→ Work task: Look below for the line holding "Select the QRコードの内容でリネーム" and the line holding "Task: Click the 'winleft/winright' value text". Transcribe exactly those lines and all lines between them, nothing more.

→ Records:
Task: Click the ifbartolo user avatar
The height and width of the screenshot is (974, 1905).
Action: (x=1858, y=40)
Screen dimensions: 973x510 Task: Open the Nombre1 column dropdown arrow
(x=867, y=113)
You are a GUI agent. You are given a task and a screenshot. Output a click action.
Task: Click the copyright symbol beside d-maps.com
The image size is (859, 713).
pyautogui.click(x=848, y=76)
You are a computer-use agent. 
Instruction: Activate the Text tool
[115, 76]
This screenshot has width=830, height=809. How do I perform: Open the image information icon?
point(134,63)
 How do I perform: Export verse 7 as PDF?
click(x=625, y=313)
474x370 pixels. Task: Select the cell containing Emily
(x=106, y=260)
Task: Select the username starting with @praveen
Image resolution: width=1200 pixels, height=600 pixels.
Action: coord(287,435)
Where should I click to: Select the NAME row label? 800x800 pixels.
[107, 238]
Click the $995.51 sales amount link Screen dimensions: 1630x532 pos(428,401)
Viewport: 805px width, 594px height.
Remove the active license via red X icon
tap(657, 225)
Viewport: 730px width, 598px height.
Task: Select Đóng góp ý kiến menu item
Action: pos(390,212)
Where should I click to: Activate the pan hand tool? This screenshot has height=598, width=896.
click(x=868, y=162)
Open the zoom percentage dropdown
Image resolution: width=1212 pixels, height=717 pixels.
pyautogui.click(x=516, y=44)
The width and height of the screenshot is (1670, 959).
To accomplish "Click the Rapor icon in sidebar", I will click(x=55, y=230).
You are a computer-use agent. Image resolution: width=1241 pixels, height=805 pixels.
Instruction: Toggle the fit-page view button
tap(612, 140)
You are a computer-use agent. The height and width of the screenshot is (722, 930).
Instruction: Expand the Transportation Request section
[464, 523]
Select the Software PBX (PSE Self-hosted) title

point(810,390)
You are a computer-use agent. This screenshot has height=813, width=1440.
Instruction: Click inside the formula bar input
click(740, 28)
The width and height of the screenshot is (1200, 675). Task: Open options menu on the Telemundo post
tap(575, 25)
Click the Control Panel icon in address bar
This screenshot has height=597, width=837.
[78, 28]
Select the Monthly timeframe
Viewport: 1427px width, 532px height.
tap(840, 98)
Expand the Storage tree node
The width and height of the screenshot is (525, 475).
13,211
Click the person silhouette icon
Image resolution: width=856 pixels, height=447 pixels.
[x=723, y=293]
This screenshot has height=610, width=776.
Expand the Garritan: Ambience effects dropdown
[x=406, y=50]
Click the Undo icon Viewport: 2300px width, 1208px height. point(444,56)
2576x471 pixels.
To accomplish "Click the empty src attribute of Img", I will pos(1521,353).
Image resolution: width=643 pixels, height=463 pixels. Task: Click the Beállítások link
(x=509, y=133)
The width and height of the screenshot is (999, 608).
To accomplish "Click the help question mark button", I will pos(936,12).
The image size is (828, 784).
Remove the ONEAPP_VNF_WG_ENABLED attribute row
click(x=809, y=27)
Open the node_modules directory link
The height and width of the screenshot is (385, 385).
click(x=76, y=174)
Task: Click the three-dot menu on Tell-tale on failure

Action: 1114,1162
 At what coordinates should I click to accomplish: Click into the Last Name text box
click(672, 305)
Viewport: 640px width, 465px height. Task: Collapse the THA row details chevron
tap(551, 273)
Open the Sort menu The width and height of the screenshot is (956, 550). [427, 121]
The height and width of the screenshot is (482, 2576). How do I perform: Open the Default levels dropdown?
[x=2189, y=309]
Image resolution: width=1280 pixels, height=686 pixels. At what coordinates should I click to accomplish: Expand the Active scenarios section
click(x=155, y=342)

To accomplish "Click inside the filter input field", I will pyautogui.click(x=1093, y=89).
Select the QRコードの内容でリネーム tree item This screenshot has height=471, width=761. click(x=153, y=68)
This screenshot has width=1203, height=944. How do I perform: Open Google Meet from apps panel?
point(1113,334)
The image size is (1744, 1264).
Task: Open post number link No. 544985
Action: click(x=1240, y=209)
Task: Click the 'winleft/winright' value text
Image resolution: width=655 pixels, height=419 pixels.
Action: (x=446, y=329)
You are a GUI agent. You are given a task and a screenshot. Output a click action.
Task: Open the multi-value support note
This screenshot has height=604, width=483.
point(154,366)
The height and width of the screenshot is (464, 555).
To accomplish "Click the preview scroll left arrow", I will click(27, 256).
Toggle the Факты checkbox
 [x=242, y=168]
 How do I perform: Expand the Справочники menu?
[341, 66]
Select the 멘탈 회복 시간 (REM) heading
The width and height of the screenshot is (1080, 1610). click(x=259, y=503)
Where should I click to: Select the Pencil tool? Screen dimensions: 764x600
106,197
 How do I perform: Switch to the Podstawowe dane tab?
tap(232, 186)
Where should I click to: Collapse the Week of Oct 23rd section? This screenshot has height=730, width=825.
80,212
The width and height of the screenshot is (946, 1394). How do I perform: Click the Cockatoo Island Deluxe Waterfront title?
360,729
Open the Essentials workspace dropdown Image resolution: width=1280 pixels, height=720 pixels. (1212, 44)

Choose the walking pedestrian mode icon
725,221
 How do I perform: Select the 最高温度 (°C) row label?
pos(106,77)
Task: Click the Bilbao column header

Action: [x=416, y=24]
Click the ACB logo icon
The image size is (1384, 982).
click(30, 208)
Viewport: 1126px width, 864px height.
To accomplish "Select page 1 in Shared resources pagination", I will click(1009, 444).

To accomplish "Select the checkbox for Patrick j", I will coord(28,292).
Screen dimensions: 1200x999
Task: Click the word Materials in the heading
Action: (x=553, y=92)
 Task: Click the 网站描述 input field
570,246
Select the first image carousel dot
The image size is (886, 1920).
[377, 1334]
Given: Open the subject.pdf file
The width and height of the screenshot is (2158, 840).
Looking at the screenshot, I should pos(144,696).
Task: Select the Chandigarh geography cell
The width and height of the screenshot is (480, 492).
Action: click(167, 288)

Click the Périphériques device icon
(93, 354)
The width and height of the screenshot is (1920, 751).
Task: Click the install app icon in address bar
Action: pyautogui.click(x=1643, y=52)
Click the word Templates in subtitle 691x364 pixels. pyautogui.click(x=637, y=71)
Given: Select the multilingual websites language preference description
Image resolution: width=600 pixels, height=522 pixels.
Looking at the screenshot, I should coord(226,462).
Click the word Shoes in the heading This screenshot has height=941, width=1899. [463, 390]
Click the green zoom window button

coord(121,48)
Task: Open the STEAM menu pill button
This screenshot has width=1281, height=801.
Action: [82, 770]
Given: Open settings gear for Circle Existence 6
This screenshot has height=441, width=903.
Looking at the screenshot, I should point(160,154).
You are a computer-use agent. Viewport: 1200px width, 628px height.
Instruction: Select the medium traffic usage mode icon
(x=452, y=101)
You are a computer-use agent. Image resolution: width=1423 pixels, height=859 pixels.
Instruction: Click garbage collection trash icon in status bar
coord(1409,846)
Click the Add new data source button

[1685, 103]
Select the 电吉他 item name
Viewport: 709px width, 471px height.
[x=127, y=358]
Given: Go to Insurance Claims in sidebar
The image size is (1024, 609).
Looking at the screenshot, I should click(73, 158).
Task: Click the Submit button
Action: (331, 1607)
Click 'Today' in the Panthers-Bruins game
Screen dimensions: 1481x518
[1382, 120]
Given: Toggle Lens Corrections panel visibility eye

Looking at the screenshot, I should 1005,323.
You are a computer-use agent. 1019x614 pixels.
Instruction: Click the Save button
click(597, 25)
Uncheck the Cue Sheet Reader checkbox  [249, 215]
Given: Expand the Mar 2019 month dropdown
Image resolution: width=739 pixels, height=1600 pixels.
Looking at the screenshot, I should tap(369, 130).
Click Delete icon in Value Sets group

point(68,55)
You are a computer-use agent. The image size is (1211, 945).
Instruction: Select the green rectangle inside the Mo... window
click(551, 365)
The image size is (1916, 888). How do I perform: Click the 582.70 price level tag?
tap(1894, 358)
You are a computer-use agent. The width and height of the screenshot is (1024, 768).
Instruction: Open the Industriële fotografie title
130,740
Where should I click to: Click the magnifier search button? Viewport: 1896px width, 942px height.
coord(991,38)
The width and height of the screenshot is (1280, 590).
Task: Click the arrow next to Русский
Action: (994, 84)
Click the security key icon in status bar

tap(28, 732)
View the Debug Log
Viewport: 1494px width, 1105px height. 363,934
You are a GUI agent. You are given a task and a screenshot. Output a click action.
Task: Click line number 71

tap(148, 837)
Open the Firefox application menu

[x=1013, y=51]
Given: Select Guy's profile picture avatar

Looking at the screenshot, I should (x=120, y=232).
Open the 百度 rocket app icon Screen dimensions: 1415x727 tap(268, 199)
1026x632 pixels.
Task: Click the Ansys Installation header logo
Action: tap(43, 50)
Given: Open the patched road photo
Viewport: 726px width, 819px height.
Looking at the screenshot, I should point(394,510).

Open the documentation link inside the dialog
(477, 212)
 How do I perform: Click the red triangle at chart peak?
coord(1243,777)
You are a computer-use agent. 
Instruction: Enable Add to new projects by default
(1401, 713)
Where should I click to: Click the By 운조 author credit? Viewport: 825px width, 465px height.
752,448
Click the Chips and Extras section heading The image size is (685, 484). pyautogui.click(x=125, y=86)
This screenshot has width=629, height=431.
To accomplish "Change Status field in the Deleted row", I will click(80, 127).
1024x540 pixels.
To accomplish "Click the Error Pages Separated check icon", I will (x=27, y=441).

→ Response to the exercise:
Select the QRコードの内容でリネーム tree item This screenshot has height=471, width=761. click(x=153, y=68)
This screenshot has width=1203, height=944. How do I perform: Open Google Meet from apps panel?
point(1113,334)
The image size is (1744, 1264).
Task: Open post number link No. 544985
Action: click(x=1240, y=209)
Task: Click the 'winleft/winright' value text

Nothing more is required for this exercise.